We were told that refrigerant gases and CFCs and spray cans and stuff were all terribly bad because they caused a huge hole in the ozone layer above the Antarctic.
So all the non-patented gases were banned and we all had to change to newly invented and patented (more expensive) gases to save those of us in the southern hemisphere from skin cancer.
Well, guess what? Decades after the last of those nasty gases was released in the wild, the biggest hole in the ozone layer has just been measured above the Arctic.
Surely we weren’t spun a line based on insufficient evidence were we? Would someone do that to us? The fact that measurement of the size of the ozone hole over Antarctica was relatively new and there was no historical data to base anything on surely must have weighed heavily on the expensive changes society had to make to solve this particular climate crisis?
A vast ozone hole — likely the biggest on record in the north — has opened in the skies above the Arctic.

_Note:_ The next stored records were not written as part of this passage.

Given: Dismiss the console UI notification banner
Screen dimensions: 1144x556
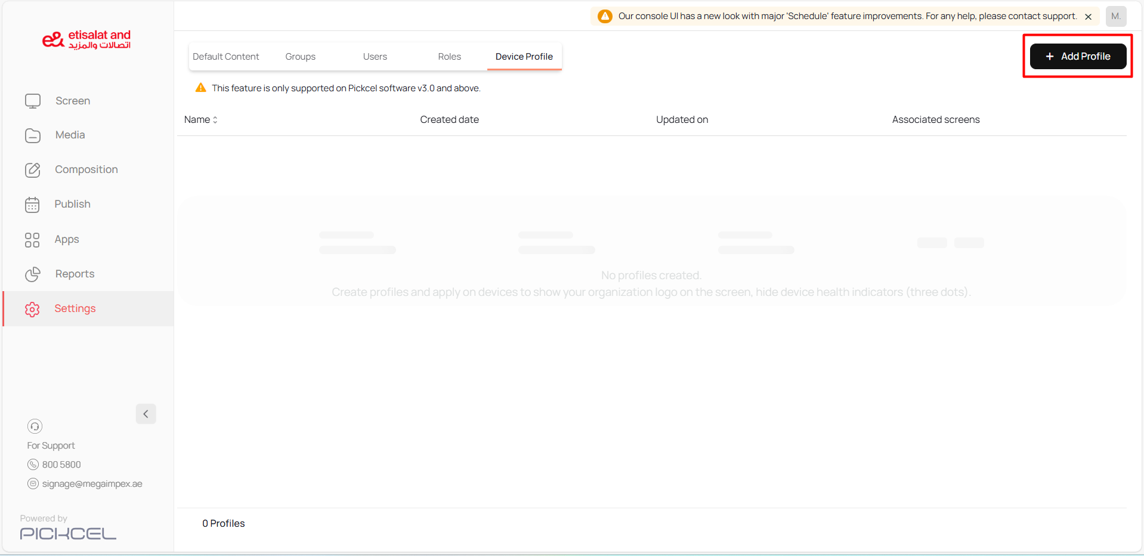Looking at the screenshot, I should click(x=1088, y=17).
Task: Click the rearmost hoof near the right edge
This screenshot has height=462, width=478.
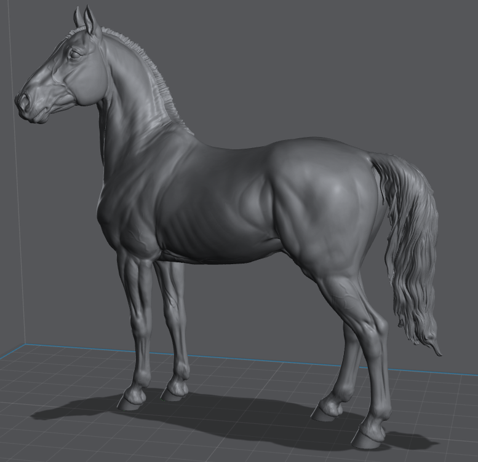Action: click(367, 436)
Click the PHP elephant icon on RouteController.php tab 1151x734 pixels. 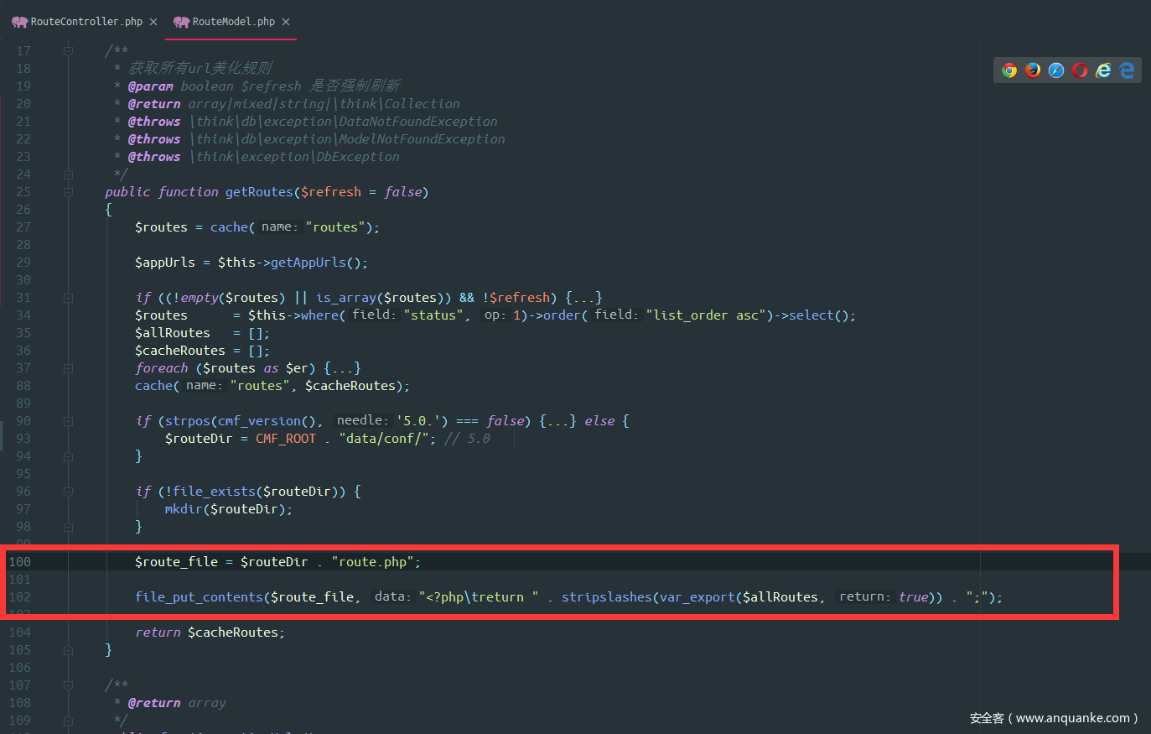(x=19, y=22)
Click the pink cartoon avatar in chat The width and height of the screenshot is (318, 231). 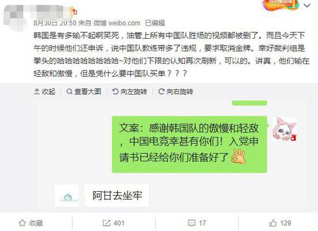click(284, 129)
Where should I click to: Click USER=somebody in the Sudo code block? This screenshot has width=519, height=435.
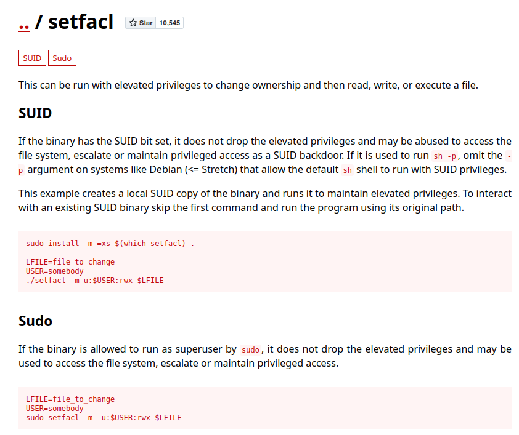[55, 409]
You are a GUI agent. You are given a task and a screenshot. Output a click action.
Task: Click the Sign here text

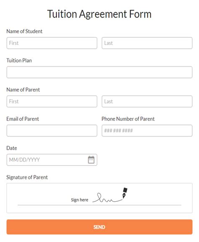[80, 200]
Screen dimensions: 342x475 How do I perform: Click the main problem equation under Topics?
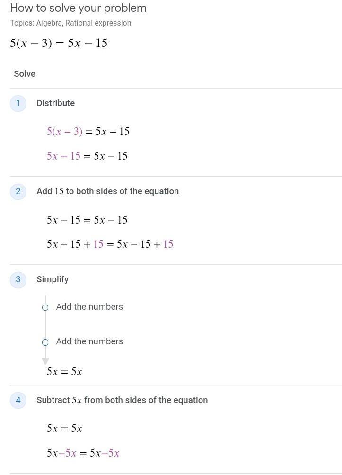pyautogui.click(x=59, y=43)
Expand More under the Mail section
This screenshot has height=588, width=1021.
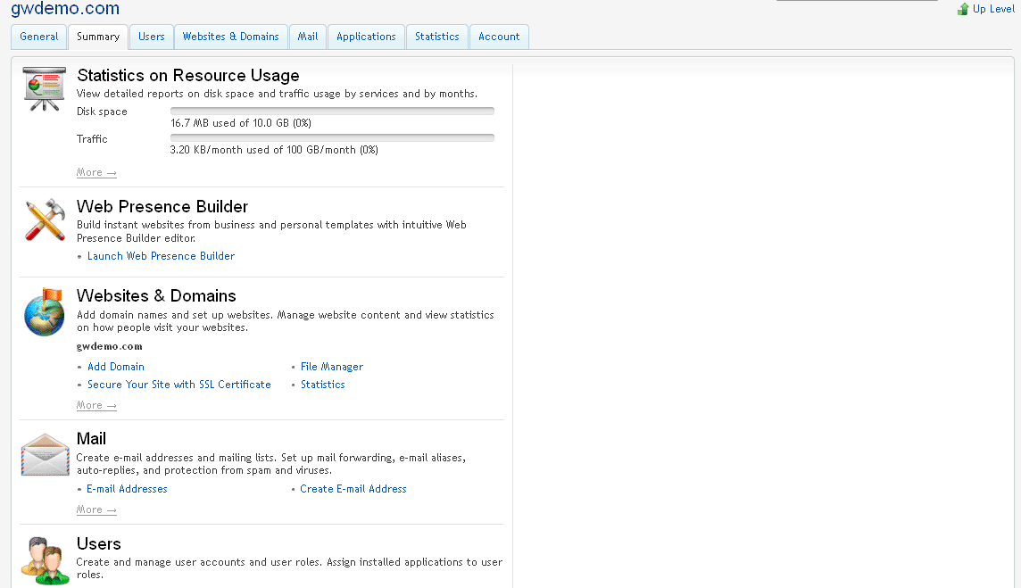point(96,509)
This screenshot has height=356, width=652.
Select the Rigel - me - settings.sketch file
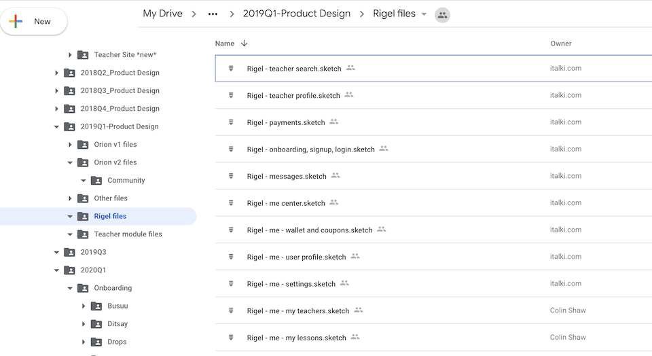pyautogui.click(x=291, y=284)
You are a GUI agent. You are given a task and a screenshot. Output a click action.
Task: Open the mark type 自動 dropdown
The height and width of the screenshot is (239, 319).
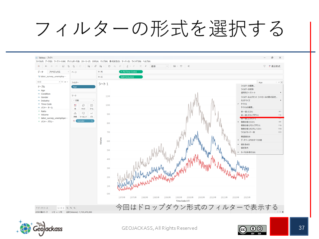point(83,100)
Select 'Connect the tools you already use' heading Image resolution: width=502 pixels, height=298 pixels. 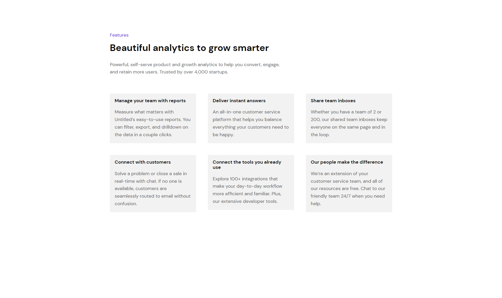(x=247, y=165)
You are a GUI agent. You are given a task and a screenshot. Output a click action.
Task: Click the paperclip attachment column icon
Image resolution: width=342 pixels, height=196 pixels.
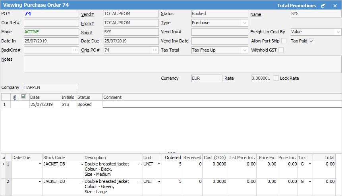[x=15, y=97]
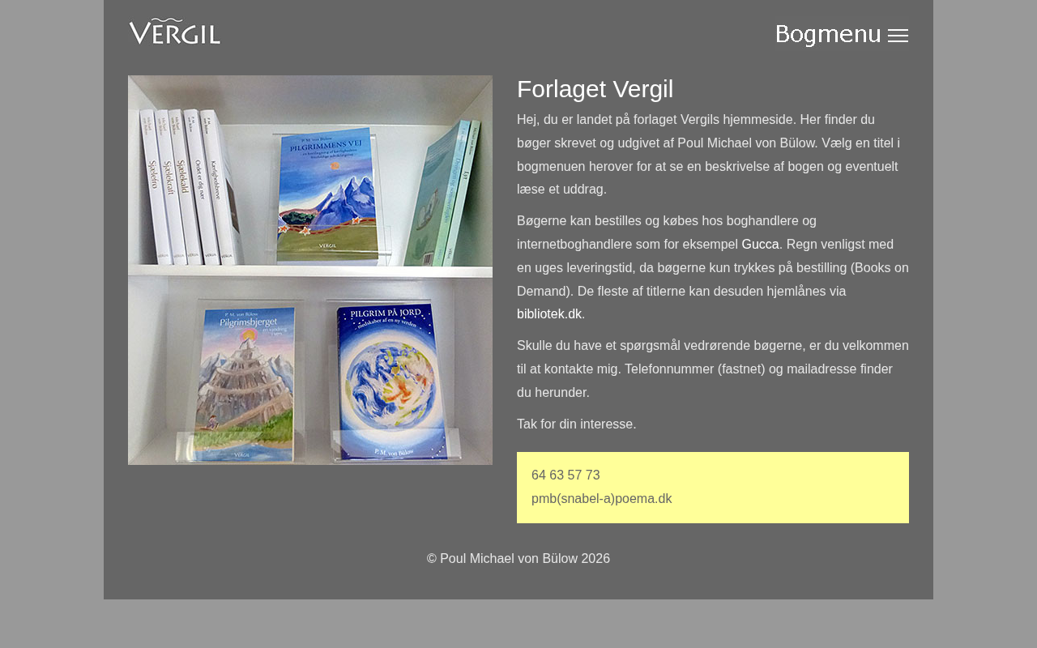Screen dimensions: 1037x648
Task: Click the Pilgrimsbjerget book cover
Action: [x=243, y=385]
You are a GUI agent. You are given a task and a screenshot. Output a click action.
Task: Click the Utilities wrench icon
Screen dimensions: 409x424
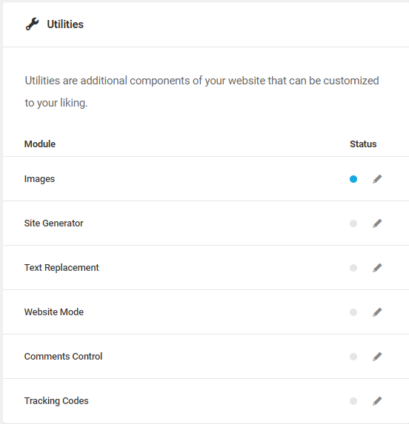click(32, 24)
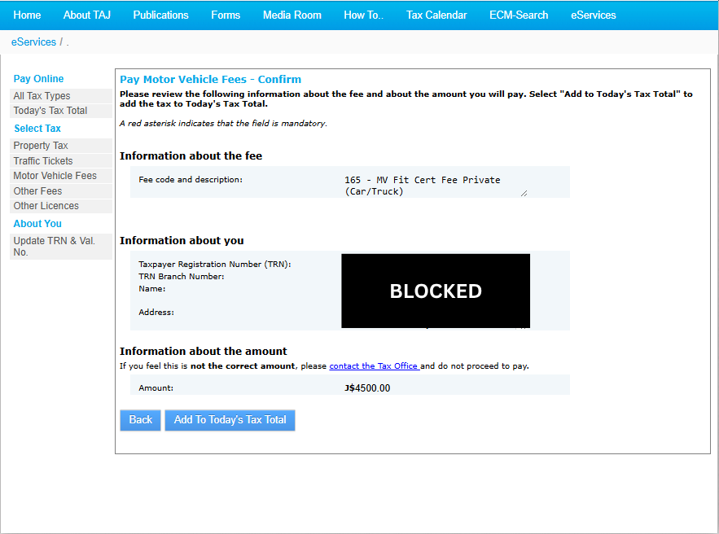719x534 pixels.
Task: Open eServices in the top menu
Action: tap(594, 15)
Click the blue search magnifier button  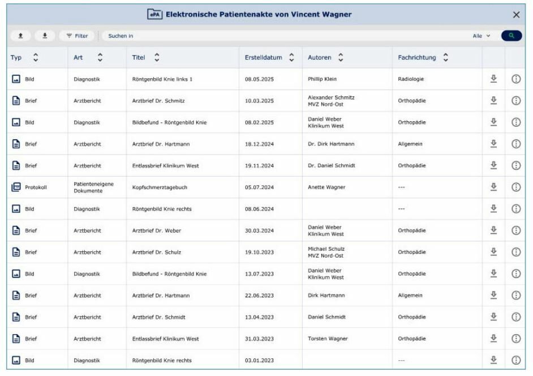(511, 36)
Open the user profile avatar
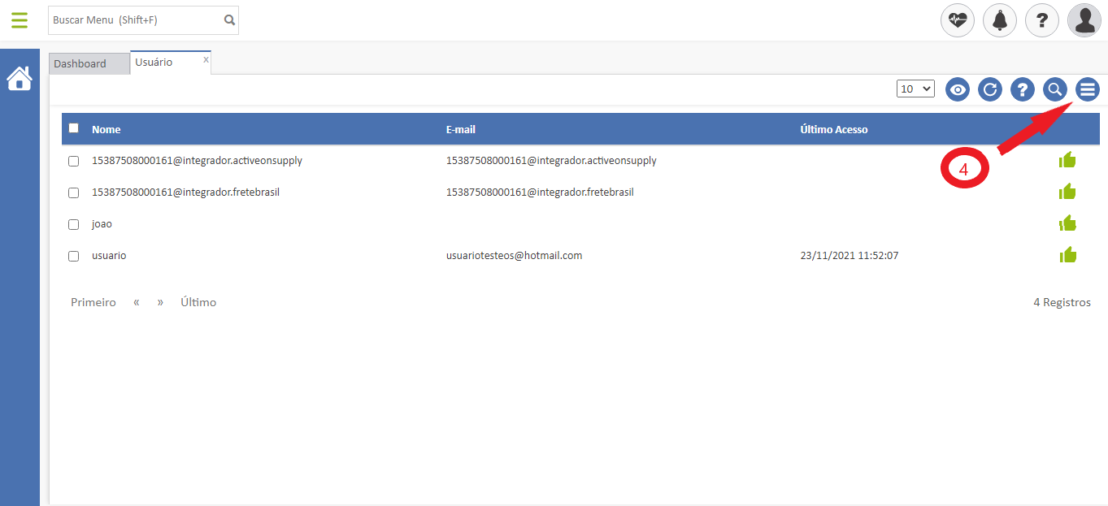1108x506 pixels. point(1084,20)
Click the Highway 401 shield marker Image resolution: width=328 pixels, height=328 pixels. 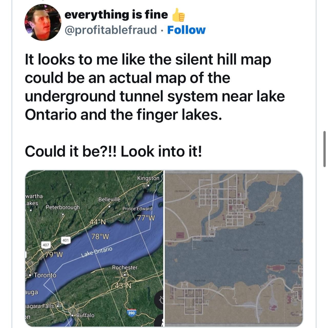click(x=65, y=240)
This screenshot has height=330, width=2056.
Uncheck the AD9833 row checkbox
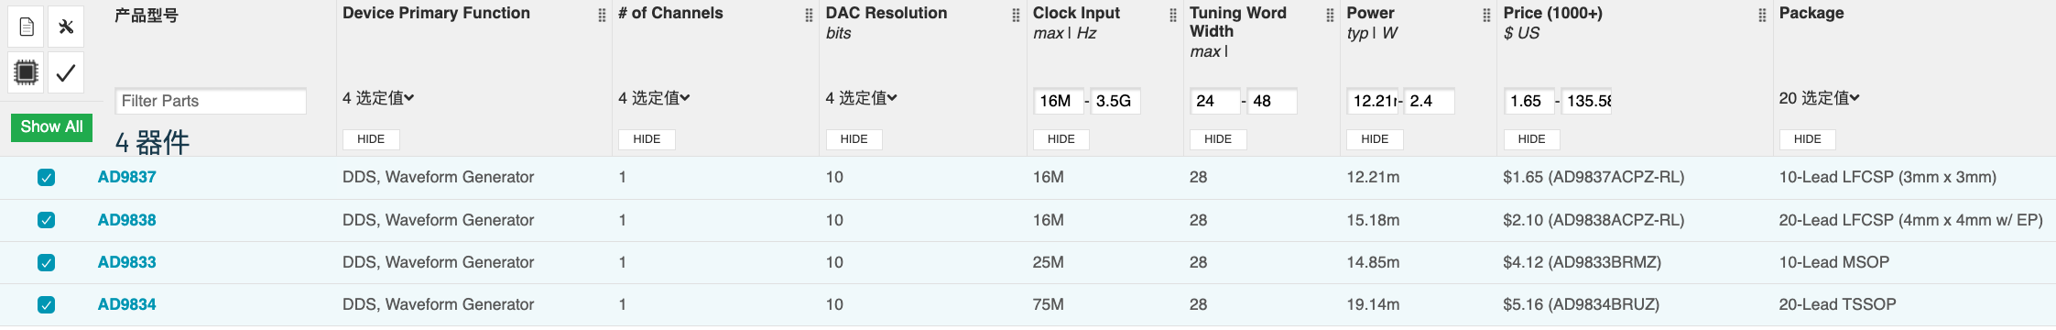(47, 263)
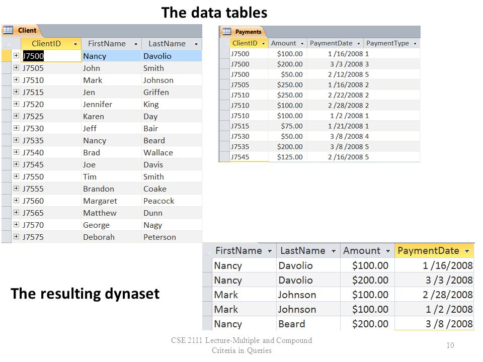
Task: Click the $125.00 amount cell for J7545
Action: coord(288,157)
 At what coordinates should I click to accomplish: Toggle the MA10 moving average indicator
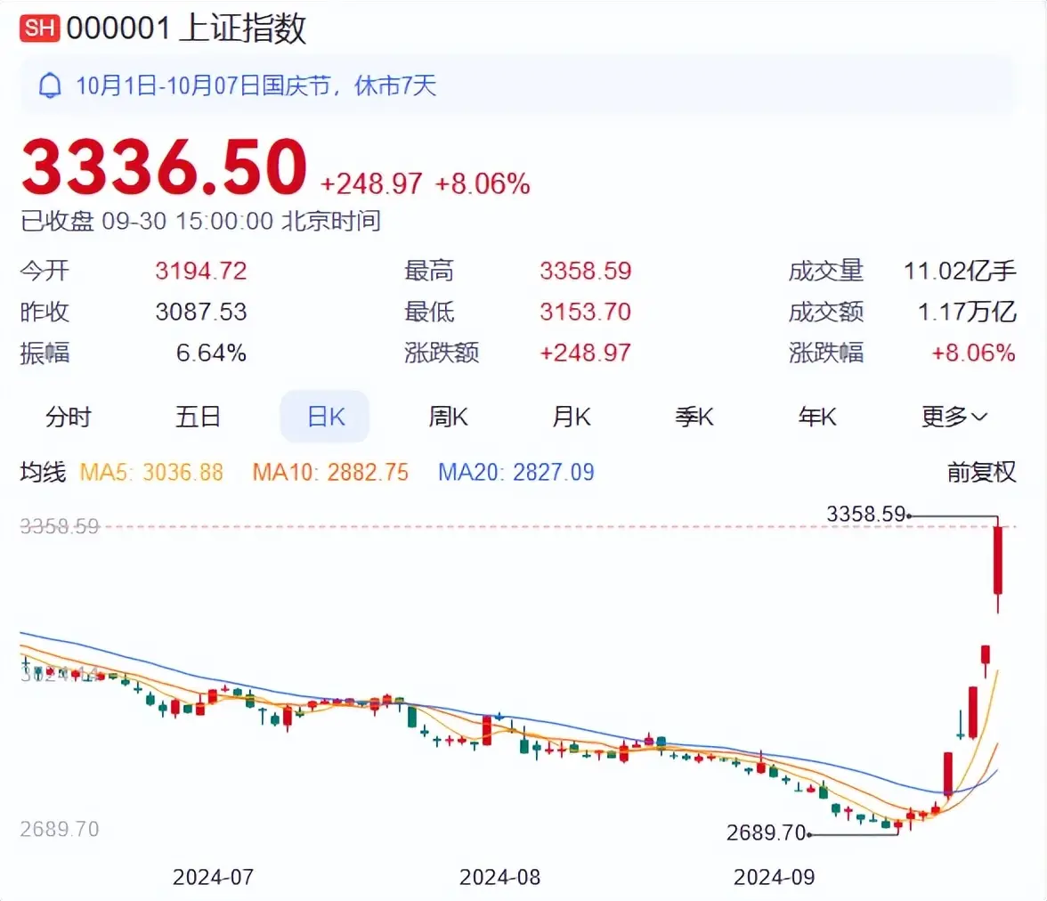pyautogui.click(x=330, y=472)

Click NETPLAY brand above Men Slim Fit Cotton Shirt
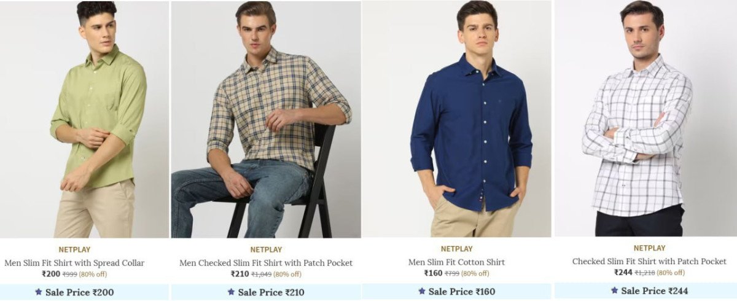click(456, 249)
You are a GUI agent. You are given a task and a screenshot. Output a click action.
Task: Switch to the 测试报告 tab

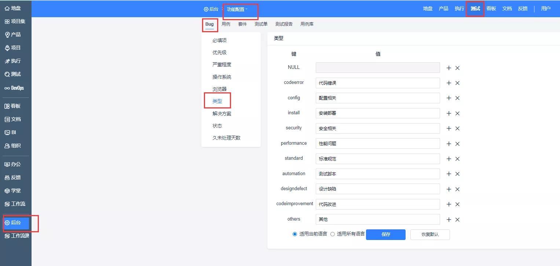(284, 24)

It rivals the better-known Antarctic ozone hole that forms in the southern hemisphere each year.
Record-low ozone levels currently stretch across much of the central Arctic, covering an area about three times the size of Greenland (see ‘Arctic opening’). The hole doesn’t threaten people’s health, and will probably break apart in the coming weeks. But it is an extraordinary atmospheric phenomenon that will go down in the record books.
“From my point of view, this is the first time you can speak about a real ozone hole in the Arctic,” says Martin Dameris, an atmospheric scientist at the German Aerospace Center in Oberpfaffenhofen. […]
The Antarctic ozone hole forms every year because winter temperatures in the area routinely plummet, allowing the high-altitude clouds to form. These conditions are much rarer in the Arctic, which has more variable temperatures and isn’t usually primed for ozone depletion, says Jens-Uwe Grooß, an atmospheric scientist at the Juelich Research Centre in Germany.
But this year, powerful westerly winds flowed around the North Pole and trapped cold air within a ‘polar vortex’. There was more cold air above the Arctic than in any winter recorded since 1979, says Markus Rex, an atmospheric scientist at the Alfred Wegener Institute in Potsdam, Germany. In the chilly temperatures, the high-altitude clouds formed, and the ozone-destroying reactions began.
Nature
Say that again. “There was more cold air above the Arctic than in any winter recorded since 1979.” Ummmmm – Global warming, anyone?
Oh no, it really was the nasty chemicals, though:
Things would have been much worse this year if nations had not come together in 1987 to pass the Montreal Protocol, the international treaty that phases out the use of ozone-depleting chemicals, says Paul Newman, an atmospheric scientist at NASA’s Goddard Space Flight Center in Greenbelt, Maryland. The Antarctic ozone hole is now on its way to recovery — last year’s hole was the smallest on record — but it will take decades for the chemicals to completely disappear from the atmosphere.
These people cannot help themselves. “Smallest on record”? No. 16.4 million square kilometres was the smallest since 1982 according to NASA. This from a NASA page titled “2019 Ozone Hole is the Smallest on Record”
Abnormal weather patterns in the upper atmosphere over Antarctica dramatically limited ozone depletion in September and October 2019, resulting in the smallest ozone hole since 1982, NASA and NOAA scientists reported.
NASA
What do the numbers say?
If it was all due to the diminishing effects of CFCs et al, would there not be a downward trend since the Montreal Protocol came into force? I’m not seeing it myself.
Surely our revered climate scientists would not be being economical with the truth?